» **The request**
Repeat the records from the line with "You are a GUI" through the end of the records, swapping "sidebar" for "toolbar" and changing nothing else. Leave the pictures out.
** START OF Exercise input **
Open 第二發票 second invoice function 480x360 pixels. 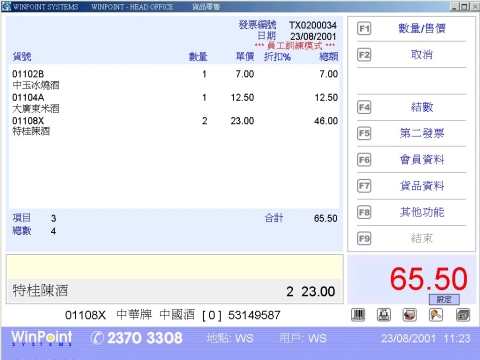click(422, 133)
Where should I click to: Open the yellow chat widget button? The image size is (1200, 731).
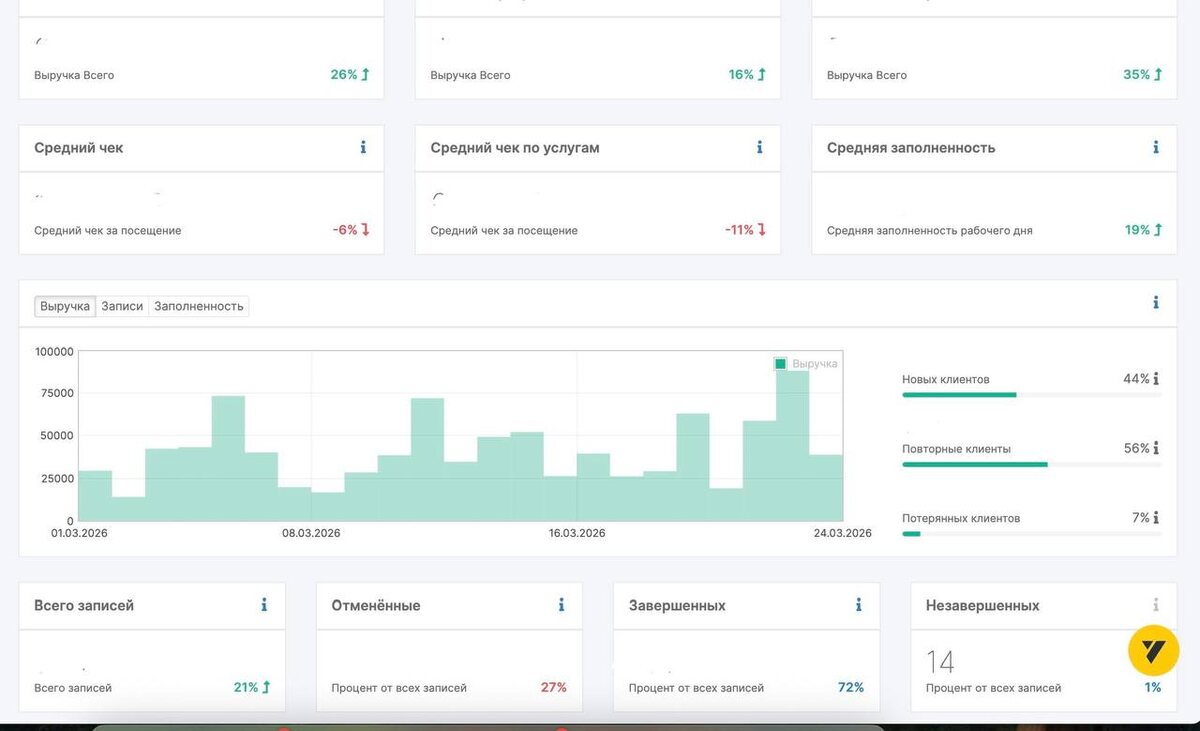coord(1154,651)
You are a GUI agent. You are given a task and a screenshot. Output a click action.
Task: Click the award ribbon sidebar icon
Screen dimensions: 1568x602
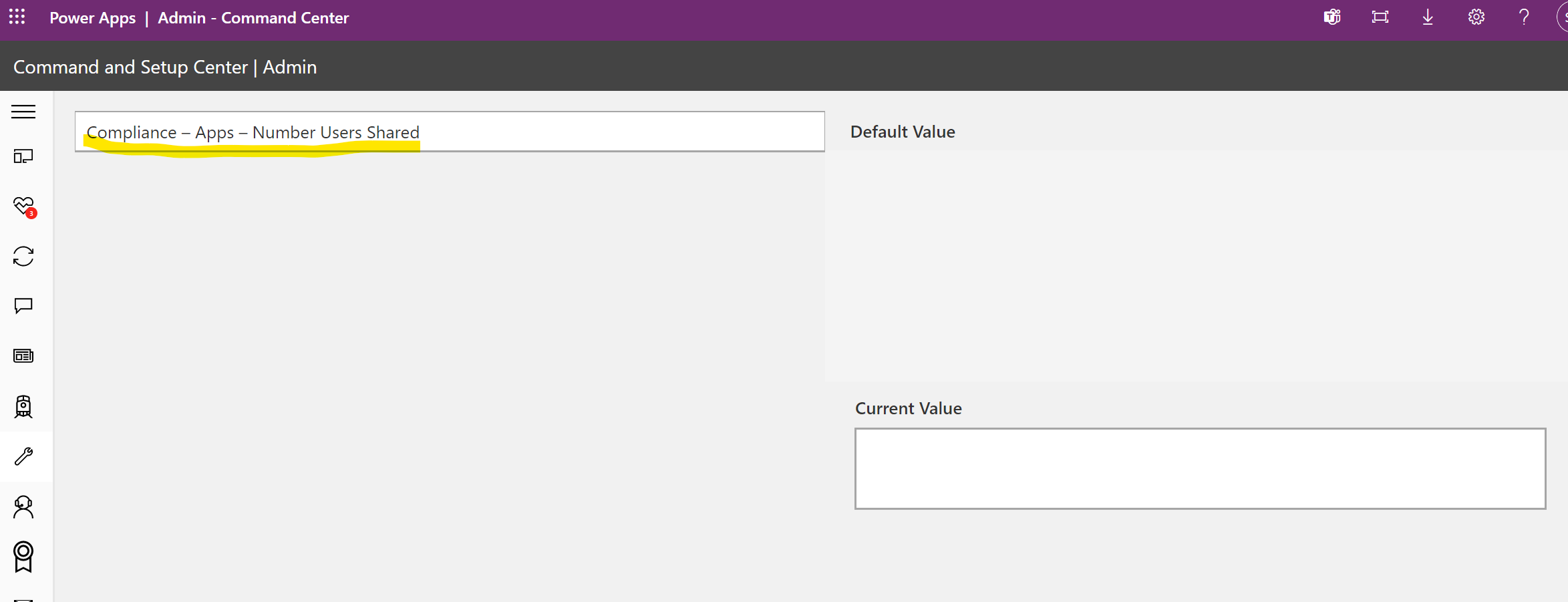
** END OF Exercise input **
» **Response to this task**
You are a GUI agent. You are given a task and a screenshot. Output a click action.
Task: Click the award ribbon toolbar icon
Screen dimensions: 1568x602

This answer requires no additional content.